◆ What is being asked
Although the data below holds other lines too, output only those from the line with "Image resolution: width=275" up to and including the line with "Task: Click the empty Phone input field", exactly as they appear.

(Dataset entries)
BEGIN
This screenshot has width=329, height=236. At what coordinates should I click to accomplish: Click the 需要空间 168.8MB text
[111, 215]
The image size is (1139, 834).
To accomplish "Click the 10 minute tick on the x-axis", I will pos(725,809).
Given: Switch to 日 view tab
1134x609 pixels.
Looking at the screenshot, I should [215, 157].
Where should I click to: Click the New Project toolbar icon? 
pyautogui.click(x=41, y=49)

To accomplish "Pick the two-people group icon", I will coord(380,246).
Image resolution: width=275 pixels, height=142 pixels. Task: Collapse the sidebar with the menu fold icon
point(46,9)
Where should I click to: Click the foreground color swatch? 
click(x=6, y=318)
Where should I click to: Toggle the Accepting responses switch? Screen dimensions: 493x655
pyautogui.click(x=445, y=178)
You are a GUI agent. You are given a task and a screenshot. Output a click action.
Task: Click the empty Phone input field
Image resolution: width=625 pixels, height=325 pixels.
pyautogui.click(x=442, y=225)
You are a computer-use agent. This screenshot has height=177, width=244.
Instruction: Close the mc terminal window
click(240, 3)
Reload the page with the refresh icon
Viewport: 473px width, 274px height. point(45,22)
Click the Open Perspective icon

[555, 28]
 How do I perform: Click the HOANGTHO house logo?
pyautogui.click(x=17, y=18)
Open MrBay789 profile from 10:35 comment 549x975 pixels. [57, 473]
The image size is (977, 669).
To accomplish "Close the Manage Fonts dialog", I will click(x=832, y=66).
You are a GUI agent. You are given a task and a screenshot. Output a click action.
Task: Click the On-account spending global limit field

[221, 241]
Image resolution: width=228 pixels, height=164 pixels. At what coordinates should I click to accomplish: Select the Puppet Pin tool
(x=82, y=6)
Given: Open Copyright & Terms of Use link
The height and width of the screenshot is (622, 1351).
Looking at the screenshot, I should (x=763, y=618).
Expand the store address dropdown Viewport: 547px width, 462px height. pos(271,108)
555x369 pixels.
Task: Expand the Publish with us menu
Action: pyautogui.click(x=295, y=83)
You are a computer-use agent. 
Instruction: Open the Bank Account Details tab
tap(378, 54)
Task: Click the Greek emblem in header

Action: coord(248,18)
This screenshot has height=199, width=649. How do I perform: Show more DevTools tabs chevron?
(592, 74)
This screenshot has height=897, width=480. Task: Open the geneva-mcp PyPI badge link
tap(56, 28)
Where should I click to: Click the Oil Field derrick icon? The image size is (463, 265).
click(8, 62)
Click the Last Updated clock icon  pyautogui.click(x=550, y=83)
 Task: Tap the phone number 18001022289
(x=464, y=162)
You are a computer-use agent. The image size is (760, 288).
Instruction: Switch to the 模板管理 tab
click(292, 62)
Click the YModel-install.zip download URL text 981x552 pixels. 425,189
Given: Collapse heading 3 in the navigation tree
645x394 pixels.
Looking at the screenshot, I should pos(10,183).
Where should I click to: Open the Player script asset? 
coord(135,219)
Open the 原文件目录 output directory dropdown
END
◆ Exercise solution
Image resolution: width=275 pixels, height=142 pixels. Task: Collapse the sidebar with the menu fold icon
point(46,9)
Where should I click to: Click the foreground color swatch? 
click(x=6, y=318)
Where should I click to: Toggle the Accepting responses switch? Screen dimensions: 493x655
pyautogui.click(x=445, y=178)
You are a GUI agent. You are given a task and a screenshot. Output a click action.
Task: Click the empty Phone input field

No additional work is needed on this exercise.